The morphology of the powder at each step of the ball-milling process was observed using a SEM (JEM 7610F, JEOL, Japan), and the microstructures of the Al/C composites were observed using TEM (Technai G2 F20, FEI, USA). The phases of the Al/C composites were identified through XRD (CN2310, Rigaku, Japan) with Cu Ka radiation. Raman spectroscopy (LabRam Aramis, Horiba Jobin Yvon Co. Ltd., France) was used to investigate the changing molecular structure of the fullerenes and the formation of carbides during the heat treatment. XPS (K-alpha, Thermo, USA) was carried out in the Al2p region in order to quantify the fraction of phases observed in the Al/C composites. The hardness variation depending on the heat treatment condition was measured using a micro-Vickers hardness tester (HM 211, Mitutoyo, Japan) under an applied load of 300 g.

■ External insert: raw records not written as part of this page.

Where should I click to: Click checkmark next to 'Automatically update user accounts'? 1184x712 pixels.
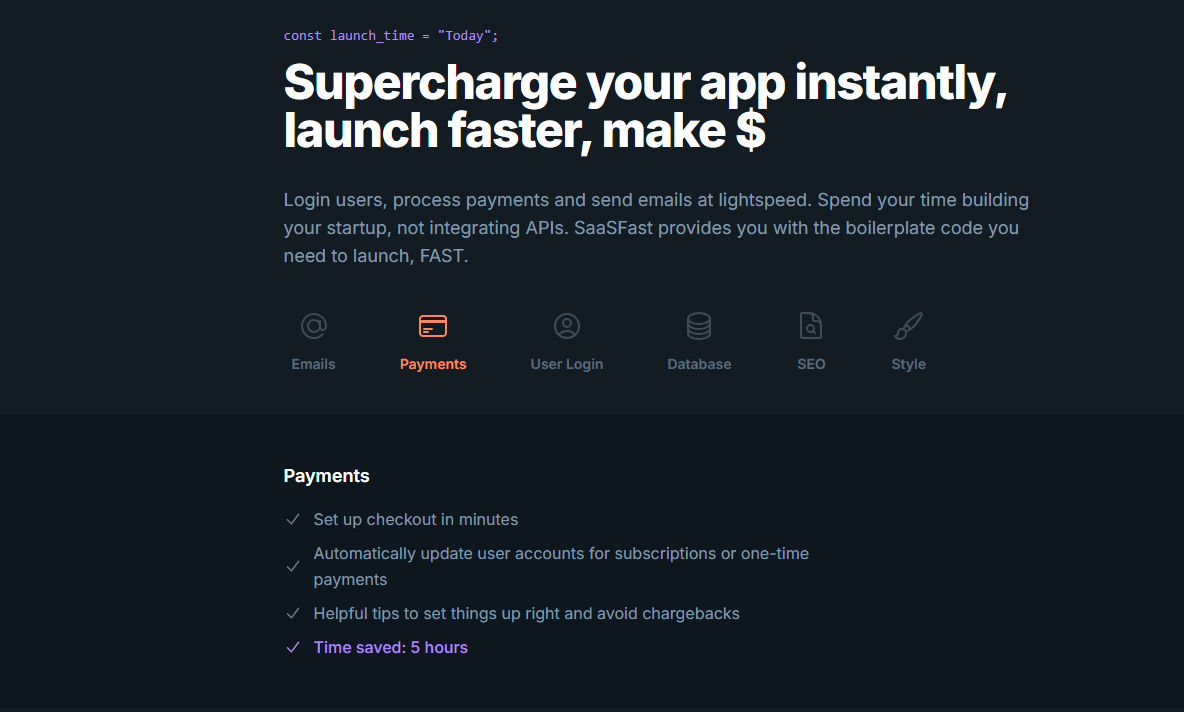(293, 567)
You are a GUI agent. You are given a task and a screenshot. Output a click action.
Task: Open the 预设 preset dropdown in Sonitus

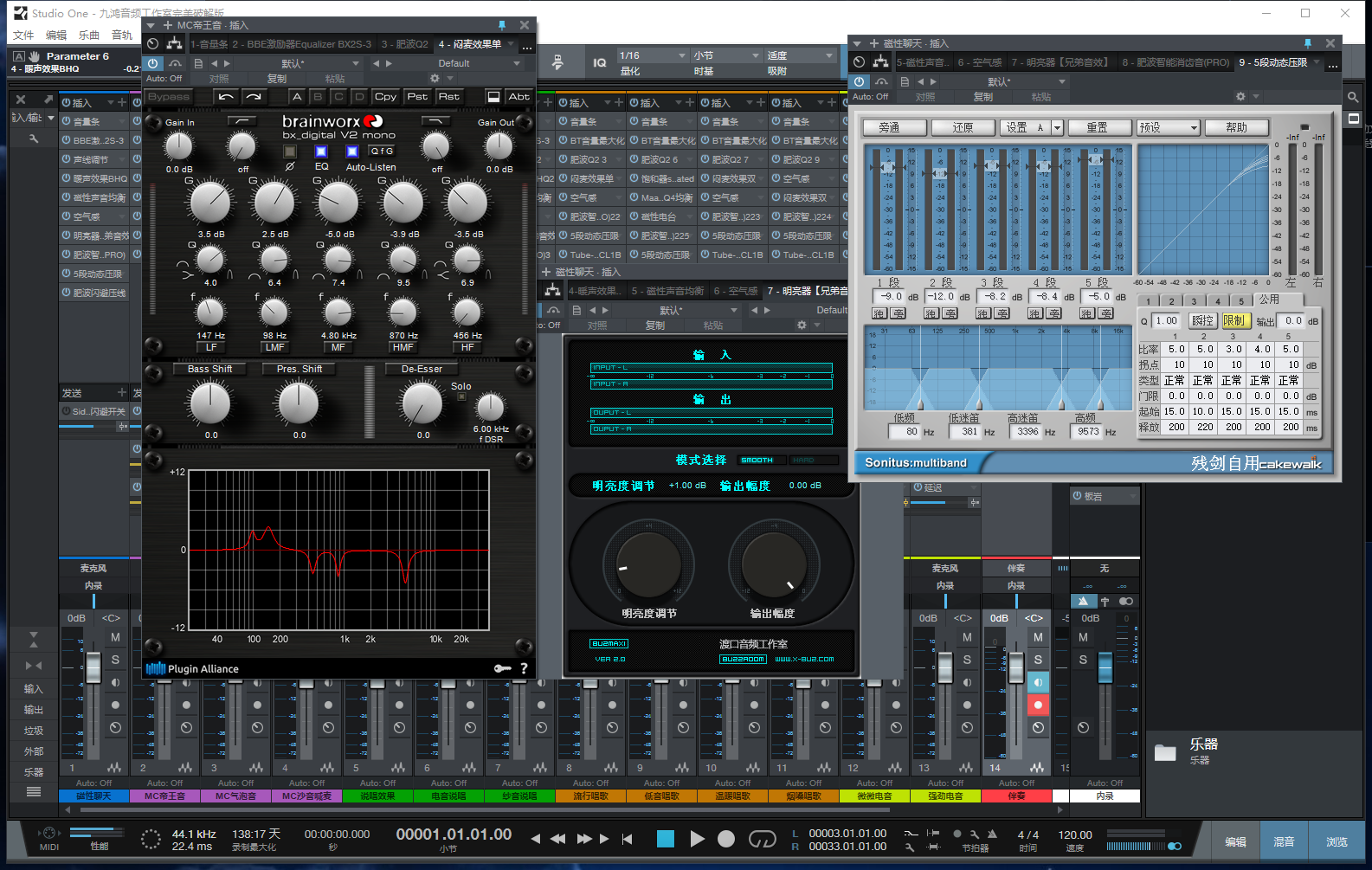pos(1169,127)
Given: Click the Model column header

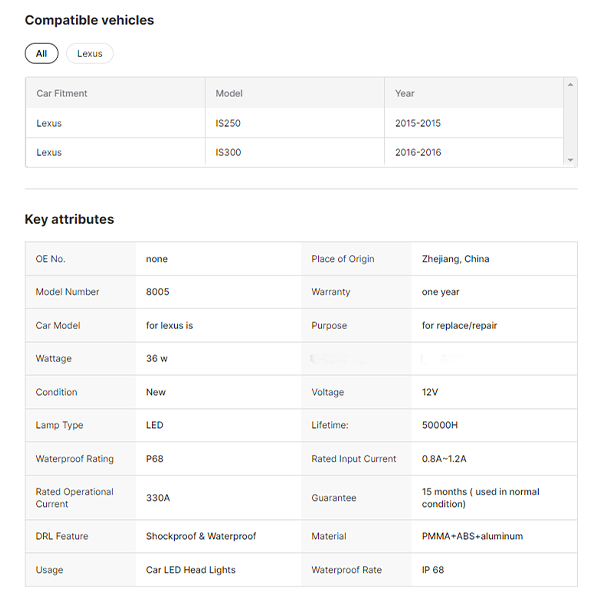Looking at the screenshot, I should [x=230, y=93].
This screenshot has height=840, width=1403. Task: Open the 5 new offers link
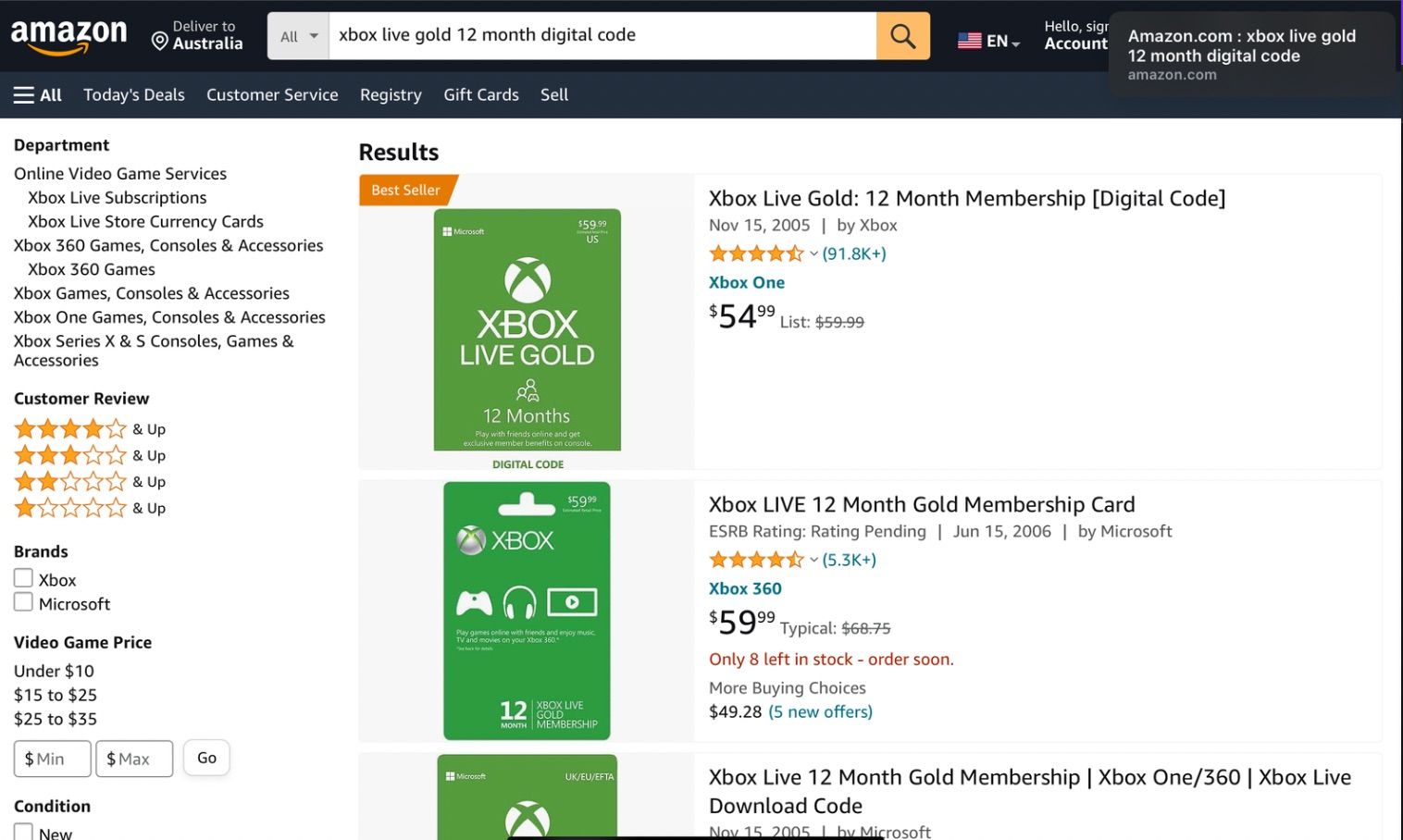(820, 711)
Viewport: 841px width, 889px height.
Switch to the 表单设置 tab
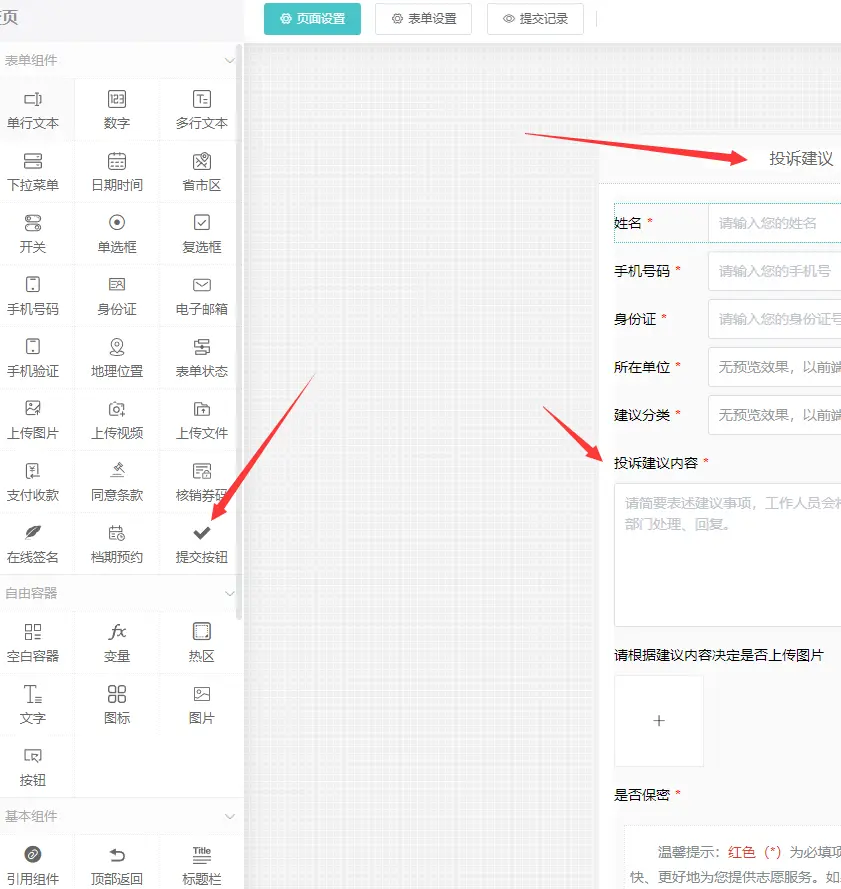423,18
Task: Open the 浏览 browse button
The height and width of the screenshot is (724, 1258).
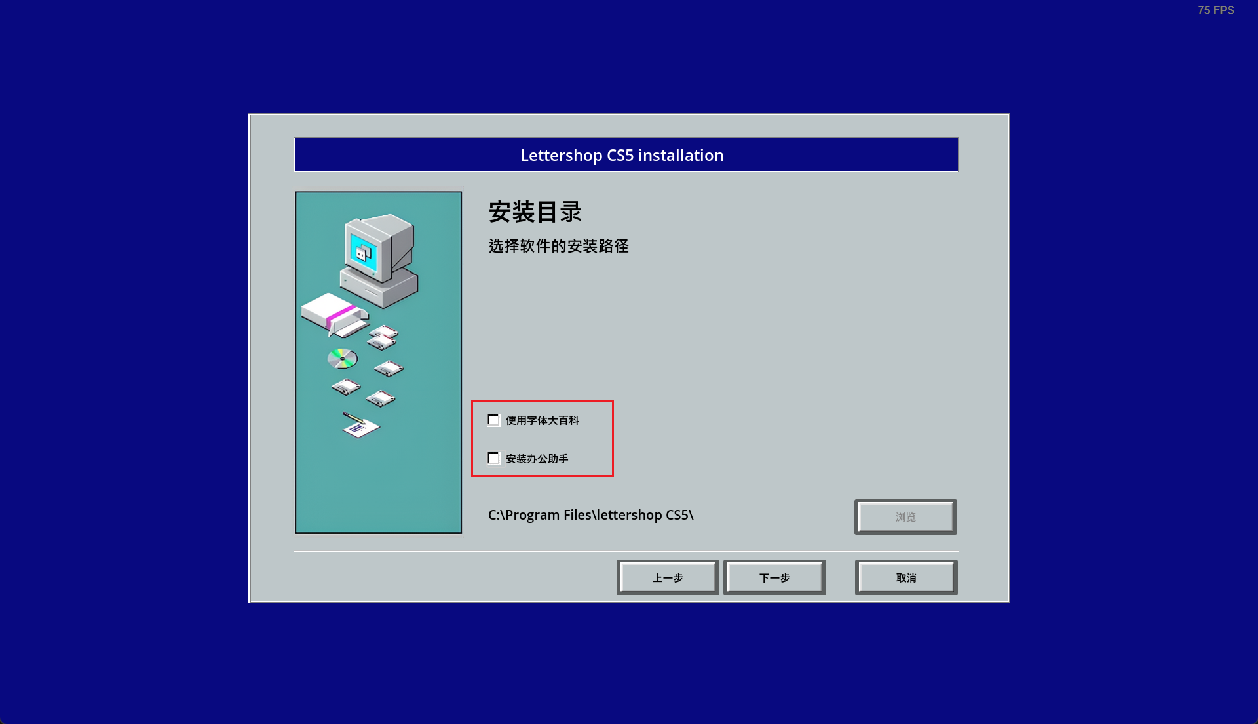Action: point(906,517)
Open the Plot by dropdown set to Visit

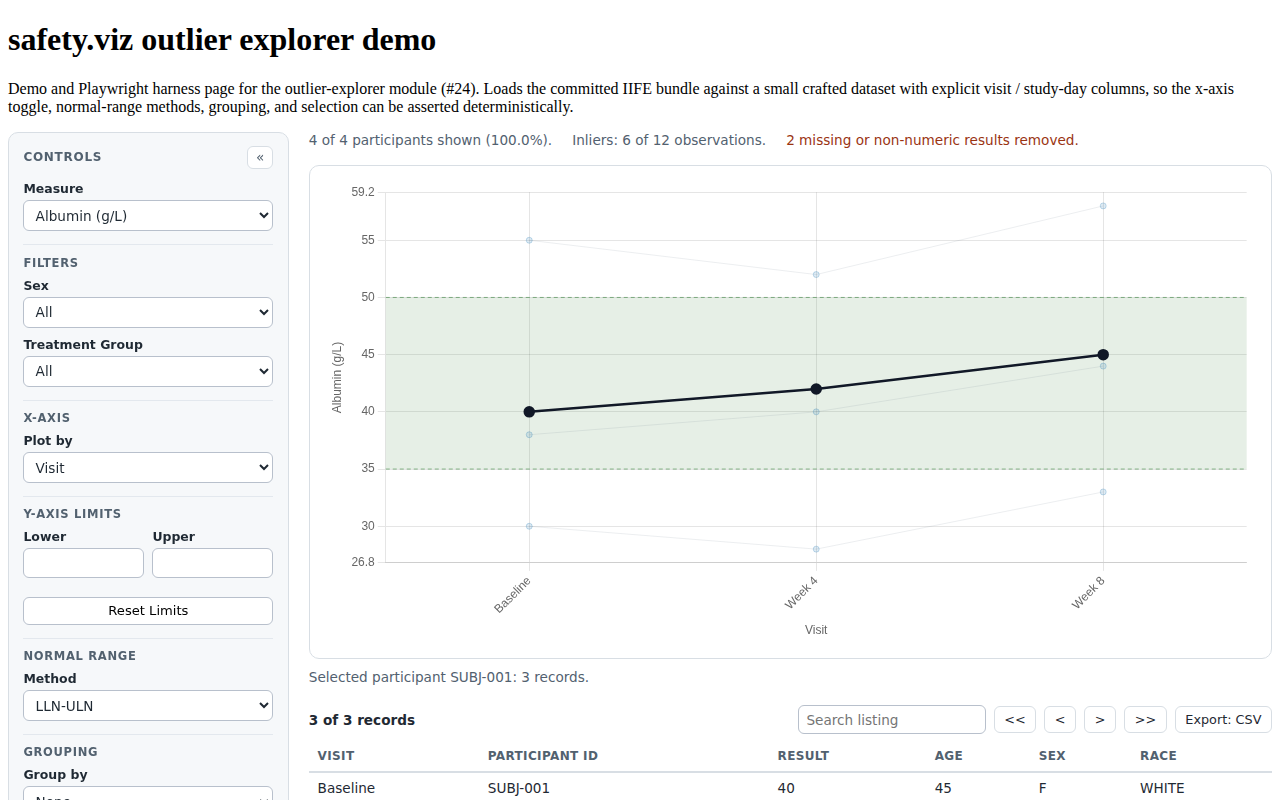coord(148,467)
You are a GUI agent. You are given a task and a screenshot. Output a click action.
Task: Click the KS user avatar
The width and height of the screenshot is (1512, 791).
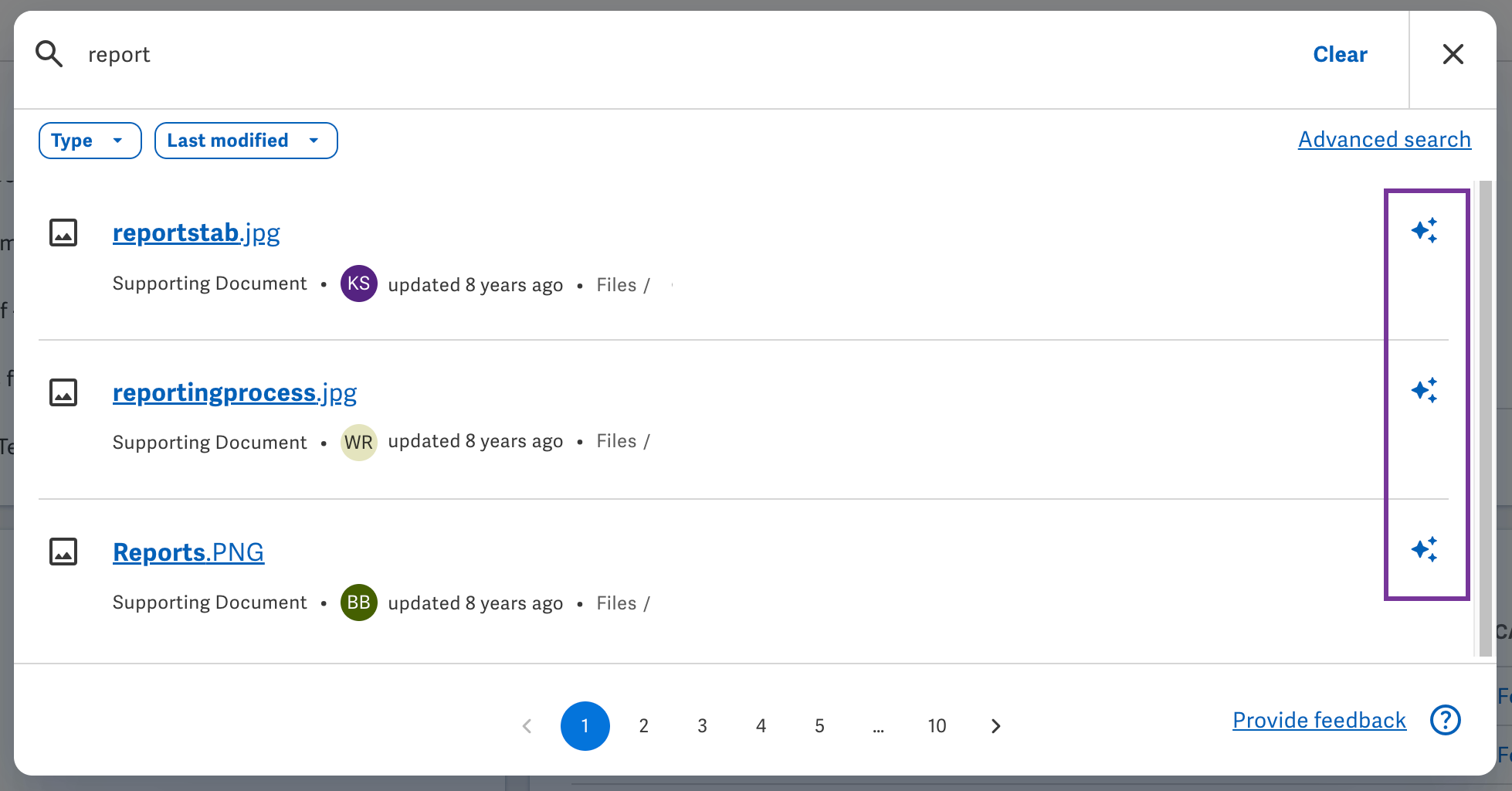pyautogui.click(x=359, y=283)
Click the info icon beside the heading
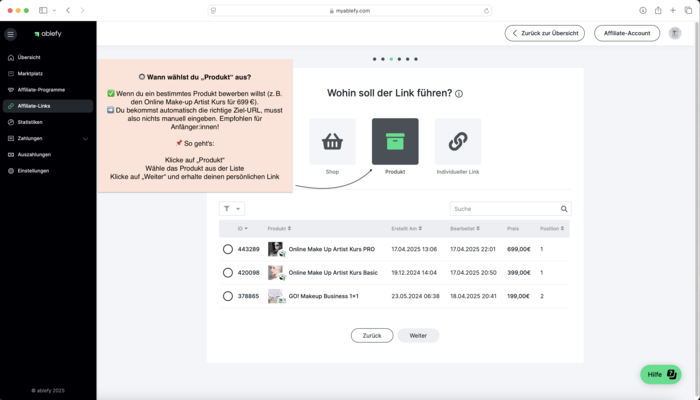This screenshot has height=400, width=700. [x=459, y=94]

Acoustic measurements were conducted using a SAM (UH-3, Olympus, Japan) equipped with a 400-MHz acoustic lens (AL4M631). Distilled water was used as a coupling fluid at room temperature. V(z) measurements were performed with z values ranging from − 250 μm to 150 μm in the sub-surface, where z was set to zero at the focal point. In the present work, the velocity of the acoustic waves in distilled water was 1505.9 m/s. The variation of Young’s modulus as a function of the heat-treatment conditions could then be estimated from the LSAW velocity. The experiments were repeated at least five times to obtain an average of the results.